講演の題は、「戦争、人間、そして憲法9条」と言うものです。
私は主催団体のスタッフとして参加したので、講演会の始まる前の準備やセッティング、終了後の迅速な後片付けなどを手伝い、かなり疲れました。
しかし、昨日の疲れの大半は、品川氏の講演を集中して聞いたことにより、その重い言葉による、精神的な痛打を受けて、頭が疲れたというのが、本当のところでしょう。これは誉めているのであります。
会場は400人収容の中規模のホール。事前申し込みは事務局をあわせて100人ちょっとだったのですが、当日来場可としていたため、事前申し込み無しのお客さんが200名以上いらっしゃり、会場は、ほぼ満席に近い状態(2階の60席を使わなかったので)になりました。
先の参議院選挙の東京選挙区で当選された、川田龍平さんもいらっしゃったり、北海道新聞や東京新聞の記者の取材も入り、品川さん自身が、「こんなことは珍しい」と言う状況で、講演会は始まりました。
最初は、ゆっくりとした穏やかな話し方で始まりましたが、徐々に言葉に強さが加わって行き、聞いていた私も、2時間の講演に引き込まれるように聞き入っていました。
詳細は、主催団体のメンバーが速記録を作っているので、整理され次第メンバーに配信されるので、いずれこの場でご紹介したいと思いますが、まず最初は、ご自分の戦争体験からお話が始まりました。
旧制高等学校2年の時に、召集され、中国戦線の最前線の戦闘部隊に配属され、歩兵として、数知れない戦闘に参加したそうです。
しかし、品川さんは、戦争の悲惨さだけを強調することはありませんでした。
お話の中心は、前線で戦闘した兵士達は、常に、自分達が何をしているのか、中国人を殺し、自分達も殺されているこの戦争に何の意味があるのかと、常に問い続けていたそうです。
そして、当時、中国に100万人の日本軍が展開していたそうですが、その9割は、占領した地域の守備軍で、一発の弾を撃つことも、爆撃を受けることも無い、後方司令部要員であり、残り1割が、品川さんが所属した、実戦部隊だったそうです。
敗戦後、捕虜収容所に収容された日本兵の中で、後方司令部にいた士官たちを中心に、降伏した日本政府を弾劾する血判状が作られ、強制的に署名を求められるという事件があったそうです。これに対して、実戦部隊の兵士達は、戦争がやっと終わった今、何を言うのかと猛反発し、殴り合いの挙句、実戦部隊からこの署名に参加した人は1人もいなかったそうです。その後その血判状がどうなったかはご存じないそうですが、多分中国側にとがめられて立ち消えになったのでしょう。

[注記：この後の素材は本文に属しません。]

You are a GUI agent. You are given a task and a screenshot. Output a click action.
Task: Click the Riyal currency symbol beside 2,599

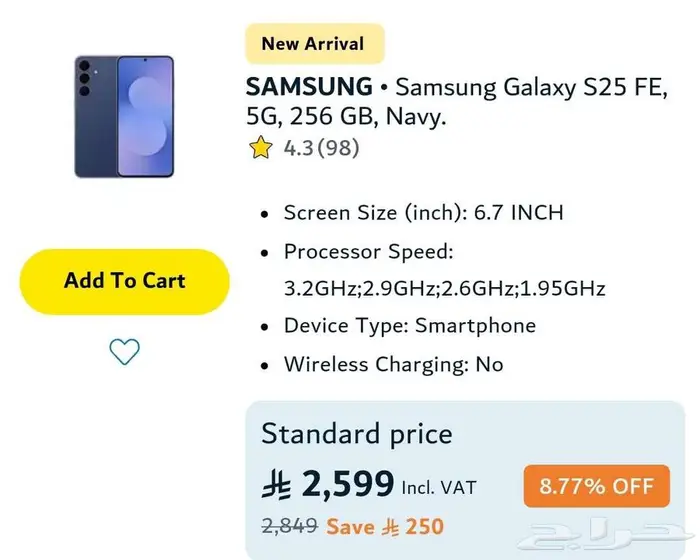coord(275,485)
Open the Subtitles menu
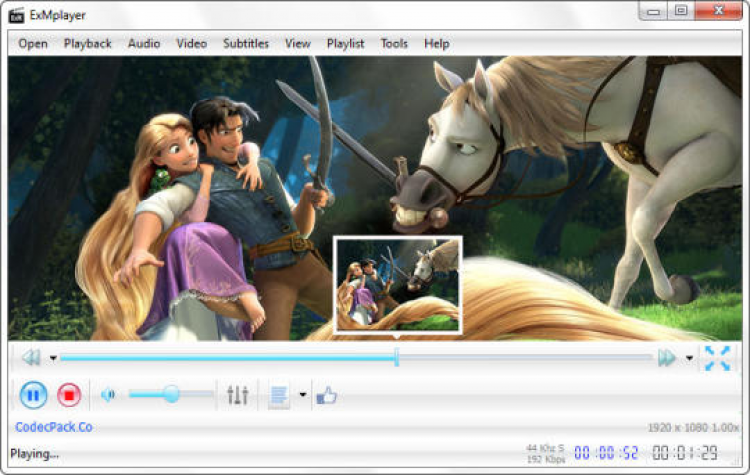Viewport: 750px width, 475px height. [246, 44]
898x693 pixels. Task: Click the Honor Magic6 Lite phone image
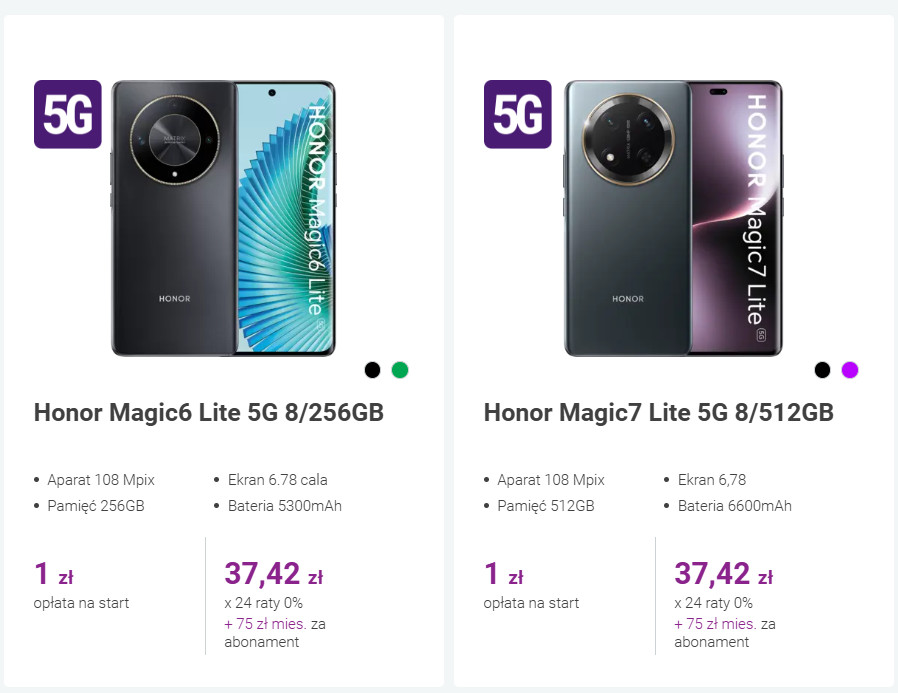[x=223, y=218]
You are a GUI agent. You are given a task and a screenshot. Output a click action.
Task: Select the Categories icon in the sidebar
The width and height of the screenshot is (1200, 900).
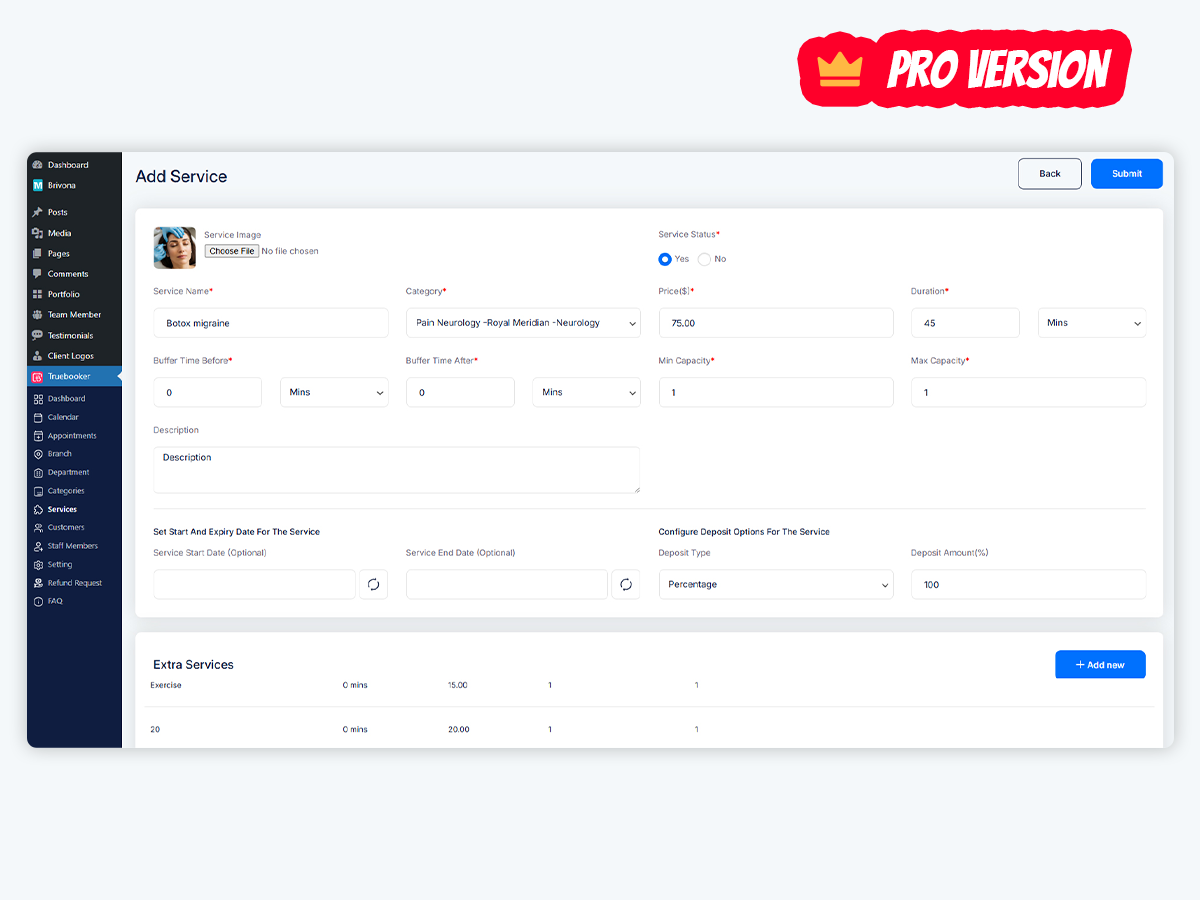tap(40, 490)
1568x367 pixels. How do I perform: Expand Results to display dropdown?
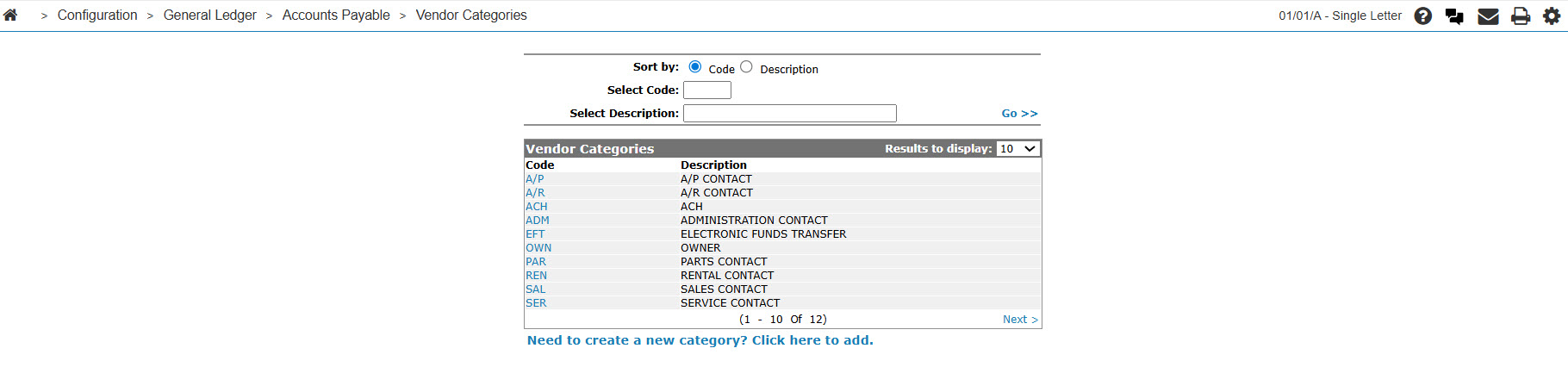[1018, 149]
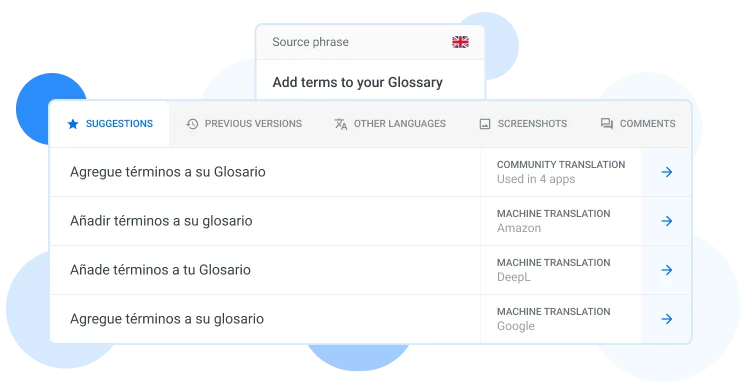Apply the Google translation arrow
This screenshot has height=382, width=741.
coord(667,319)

そして、日本に復員してきたとき、たまたま船が着いたのが、品川さんの所属する鳥取連隊の本拠地の近くだったので、遠方に帰る復員兵たちを先に船から降ろし、品川さんたちの部隊は数日、船の中で上陸を待っていたのだそうです。その時、古新聞が部隊に配られ、その中身は、1945年11月3日に公布された日本国憲法の中身を報じる記事だったそうです。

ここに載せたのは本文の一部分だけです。